Dinge, so oder so

 

Die Dinge der Woche (28. Dezember 2014)
 
Der  Speck muss weg
 

   Nach dem Exzess warten Reue, Schmerz und Flatulenzen. Alle Jahre wieder spannt und zwickt es an allen Stellen, von derer Existenz man nie wusste. Von irgendwoher bläht es gewaltig, zurzeit meist von rechts aussen in der Mitte. Unsere Wohlstandsgesellschaft war ja ganz ausser sich, unheimliche Volkskörperdemonstrationen wälzten sich wochenlang durch die festlich illuminierten Fussgängerzonen. Man konsumierte, kritisierte und konstenierte wie von Sinnen. Viele kämpften dabei gegen irgendetwas Vermeintliches: Gegen das Ersparte, gegen die Überfremdung, gegen soziale Abstiege, gegen gleichgeschaltete Medien, gegen die Islamisierung des Spätabendlandes. Geisterbeschwörungen.
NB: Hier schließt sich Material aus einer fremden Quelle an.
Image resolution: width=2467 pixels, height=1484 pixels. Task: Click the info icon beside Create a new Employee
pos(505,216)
   Und nun? Frei nach Bertold Brecht kommt erst die Scheinmoral, dann das Fressen, schliesslich die geistige Verstopfung. Kommt das letzte Aufgebot gegen die Reste eines unfassbaren Festgelages. Aus Badspiegeln gucken einen konturlose Fratzen an. Aus Leib gewordene Erinnerungen an dampfende Entenkeulen, so glänzend wie die umherschlackernden Damenschenkel in der "Helene Fischer Show", Speckknödel monströs und unverdaulich wie die neokonserative Popanz, giftig-süsse Zuckerstangen fast so lang wie ein Dresdner "Pegida"-Umzug. Nichts gegen bunte Umzüge und lustige Fahnen, aber die Grammatik muss schon stimmen. Andauernd hört man irgendwelche Typen "Wir sind das Volk" aus der Glotze skandieren, und man fragt sich, wen die mit "Wir" eigentlich meinen.
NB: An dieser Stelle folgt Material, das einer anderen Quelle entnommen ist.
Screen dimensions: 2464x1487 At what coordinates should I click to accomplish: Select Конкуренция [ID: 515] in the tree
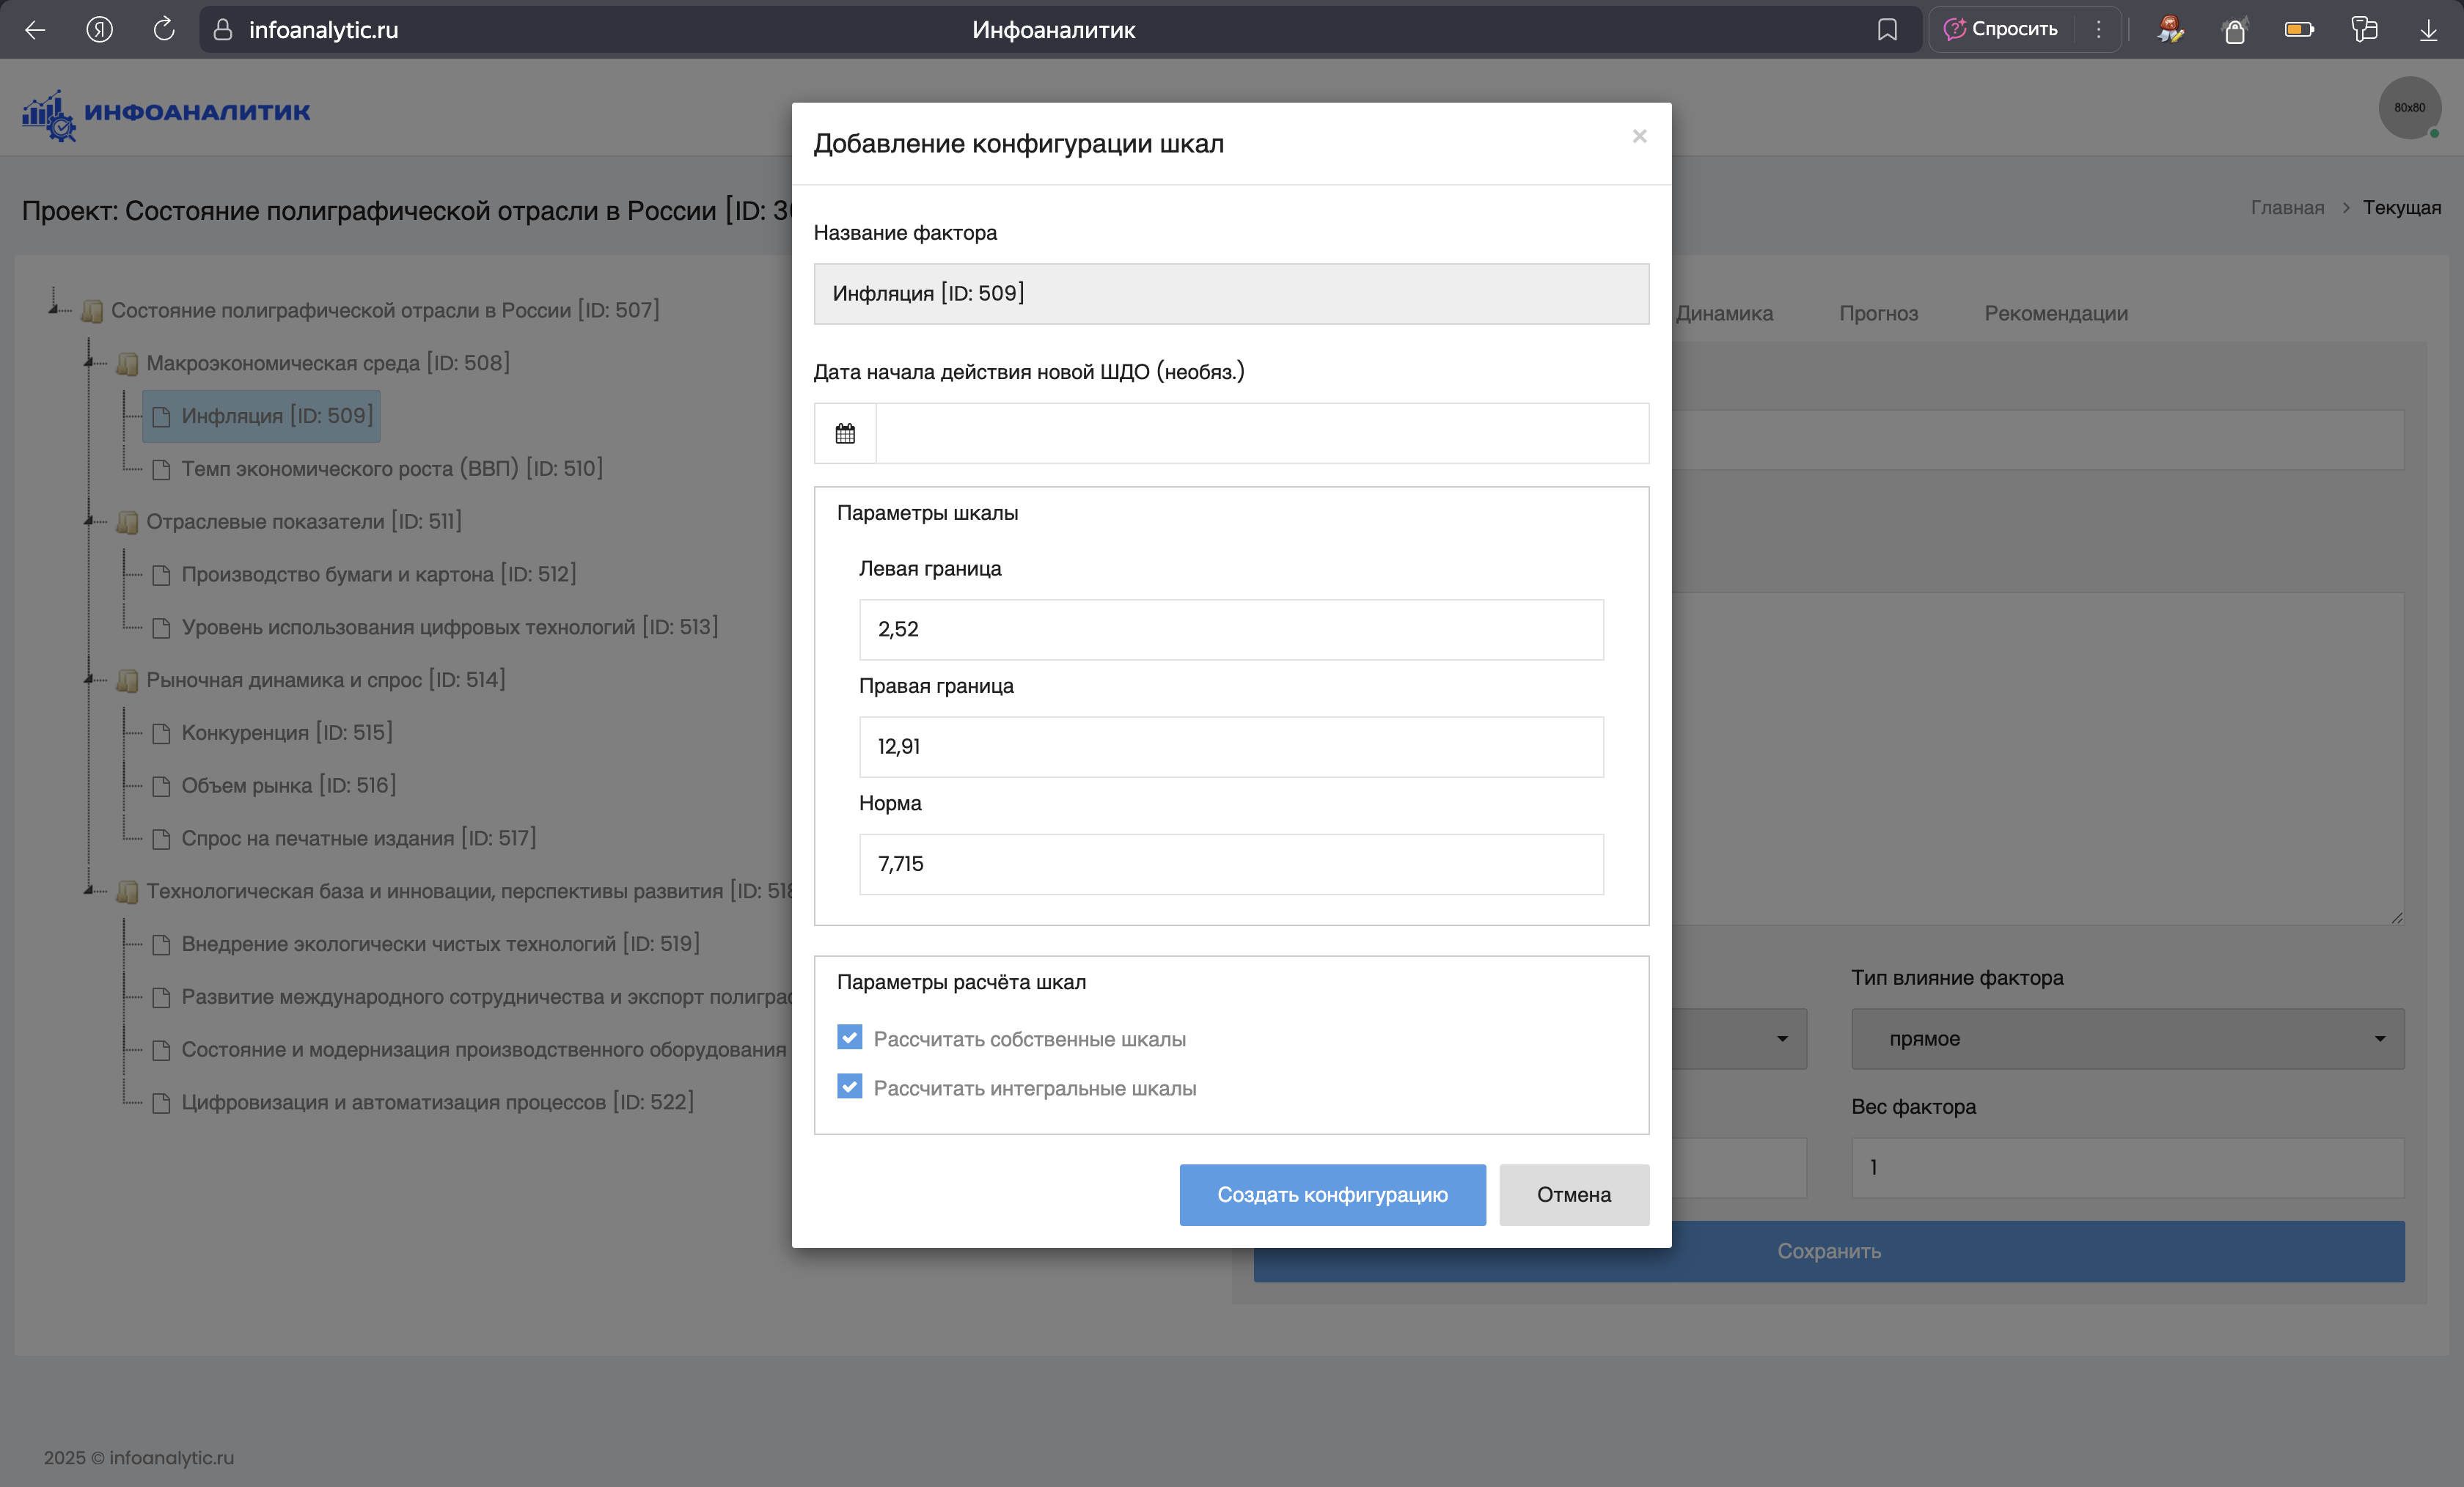pos(286,732)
   Gegen diese bedenkliche Personalpronomen-Schwäche und das allgemeine Schlager-Vollegefühl helfen bekanntlich Fastenkuren, aber auch ein bisschen Bewegung wirkt Wunder, heisst es. Wie wäre es mit einem spontanen Verdauungsspaziergang mit Gleichgesinnten? Die nächste fremdenfeindliche Kundgebung wäre eine kalorienfeindliche Alternative für Deutschland und alle Faulis, die nach dem jüngsten Platzchenmassaker im Kreise der Liebsten etwas für ihr Wohlbefinden tun wollen. Wer partout nicht in der Kälte marschieren möchte und Anti-Anti-Demos ohnehin für sinnlos erachtet, kann es mit der Pjöngjang-Diät versuchen. Immer wenn in Nordkorea der heldenhafte Führer Kim Jong Un sein schönes Haupthaar föhnt, bricht automatisch für Stunden das Internet des Landes zusammen. Wenn bei uns der herrliche Landesvater Kretschmann den Interview-Föhn zwischen den Jahren anwirft, kommt lediglich eine heisse Bürste und die Aufforderung zum Dialog mit den Ewiggestrigen heraus, was einen gefährlichen Jo-Jo-Effekt hervorrufen kann. Dieser Vorschlag ist ungefähr so konstruktiv wie ein Dialog mit dem eigenen Hüftspeck. Wer entschlacken will, muss hart sein. Kim Jong Un weiss das. Ohne Internet steigen die Geburtsraten, purzeln die Pfunde und das Volk schwafelt kein paranoides Zeug mehr wie sonst wo. Ein Leben ohne "Pegida", Putin, Salafisten, Zalando und Helene-Fischer-Fotogalerien - diese Vorstellung hätte schon etwas Selbstreinigendes. Jemand müsste im neuen Jahr einfach mal den Stecker ziehen.